WiFi 4 vs WiFi 5 vs WiFi 6. N vs AC vs AX. Wireless Speed Test & Router Benchmark. 2020

WiFi 4 vs WiFi 5 vs WiFi 6. N vs AC vs AX. Speed Test & Router Benchmark.

The computers used in this test had TP-Link and Asus internal wifi 6 cards.

(N or WiFi 4) TP-Link N450 TL-WR940N (AC or WiFi 5) Asus AC1900 RT-AC68U TP-Link AC2600 Archer A10 vs (AX or Wifi 6) D-Link AX5400 DIR-X5460, TP-Link AX1800 AX20, AX1500 AX10

802.11n or WiFi 4 2007
802.11n is an amendment that improves upon the previous 802.11 standards, that had the first draft of certification published in 2006. The 802.11n standard was retroactively labelled as Wi-Fi 4 by the Wi-Fi Alliance.[36][37] The standard added support for multiple-input multiple-output antennas (MIMO). 802.11n operates on both the 2.4 GHz and the 5 GHz bands. Support for 5 GHz bands is optional. Its net data rate ranges from 54 Mbit/s to 600 Mbit/s. The IEEE has approved the amendment, and it was published in October 2009.[38][39] Prior to the final ratification, enterprises were already migrating to 802.11n networks based on the Wi-Fi Alliance's certification of products conforming to a 2007 draft of the 802.11n proposal.

802.11ac or WiFi 5 - 2013
IEEE 802.11ac-2013 is an amendment to IEEE 802.11, published in December 2013, that builds on 802.11n.[42] The 802.11ac standard was retroactively labelled as Wi-Fi 5 by Wi-Fi Alliance.[36][37] Changes compared to 802.11n include wider channels (80 or 160 MHz versus 40 MHz) in the 5 GHz band, more spatial streams (up to eight versus four), higher-order modulation (up to 256-QAM vs. 64-QAM), and the addition of Multi-user MIMO (MU-MIMO).
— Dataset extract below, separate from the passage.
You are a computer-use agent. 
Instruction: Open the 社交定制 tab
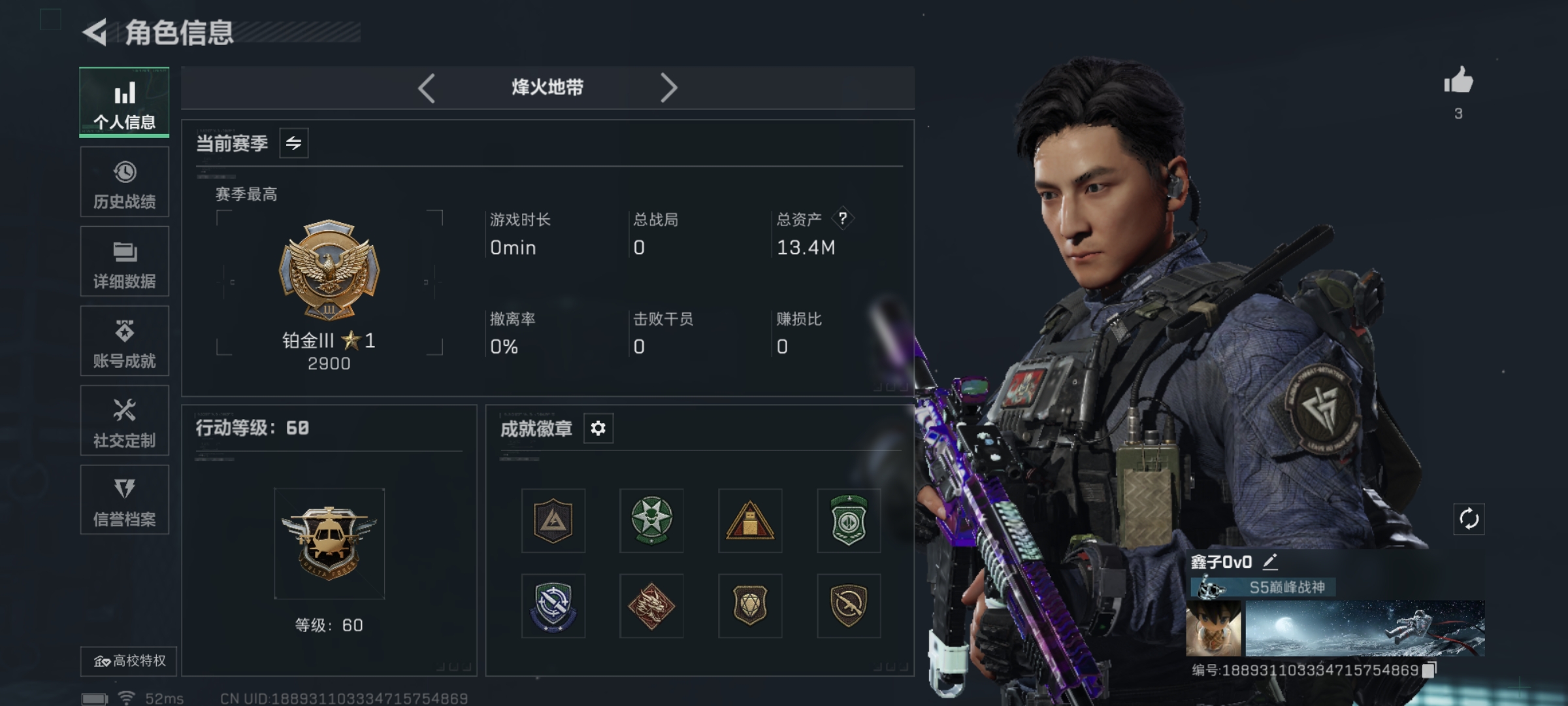124,420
The Wi-Fi Alliance separated the introduction of ac wireless products into two phases ("waves"), named "Wave 1" and "Wave 2".[43][44] From mid-2013, the alliance started certifying Wave 1 802.11ac products shipped by manufacturers, based on the IEEE 802.11ac Draft 3.0 (the IEEE standard was not finalized until later that year).[45] In 2016 Wi-Fi Alliance introduced the Wave 2 certification, to provide higher bandwidth and capacity than Wave 1 products. Wave 2 products include additional features like MU-MIMO, 160 MHz channel width support, support for more 5 GHz channels, and four spatial streams (with four antennas; compared to three in Wave 1 and 802.11n, and eight in IEEE's 802.11ax specification).[46][47]

802.11ax or WiFi 6 2020
IEEE 802.11ax (marketed as Wi-Fi 6 by the Wi-Fi Alliance) is the successor to 802.11ac, and will increase the efficiency of WLAN networks. This project has the goal of providing 4x the throughput of 802.11ac at the user layer,[62] having just 37% higher nominal data rates at the PHY layer.[63] The 802.11ax standard is expected to become an official IEEE specification in September 2020.[64] In the previous amendment of 802.11 (namely 802.11ac), Multi-User MIMO has been introduced, which is a spatial multiplexing technique. MU-MIMO allows the Access Point to form beams towards each Client, while transmitting information simultaneously. By doing so, the interference between Clients is reduced, and the overall throughput is increased, since multiple Clients can receive data at the same time. With 802.11ax, a similar multiplexing is introduced in the frequency domain, namely OFDMA. With this technique, multiple Clients are assigned with different Resource Units in the available spectrum. By doing so, an 80 MHz channel can be split into multiple Resource Units, so that multiple Clients receive different type of data over the same spectrum, simultaneously. In order to have enough subcarriers to support the requirements of OFDMA, four times as many subcarriers are needed than by the 802.11ac standard. In other words, for 20, 40, 80 and 160 MHz channels, there are 64, 128, 256 and 512 subcarriers in the 802.11ac standard, but 256, 512, 1024 and 2048 subcarriers in the 802.11ax standard. Since the available bandwidths have not changed and the number of subcarriers increases by a factor of 4, the subcarrier spacing is reduced by the same factor, which introduces 4 times longer OFDM symbols: for 802.11ac the duration of an OFDM symbol is 3.2 microseconds, and for 802.11ax it is 12.8 microseconds (both without guard intervals).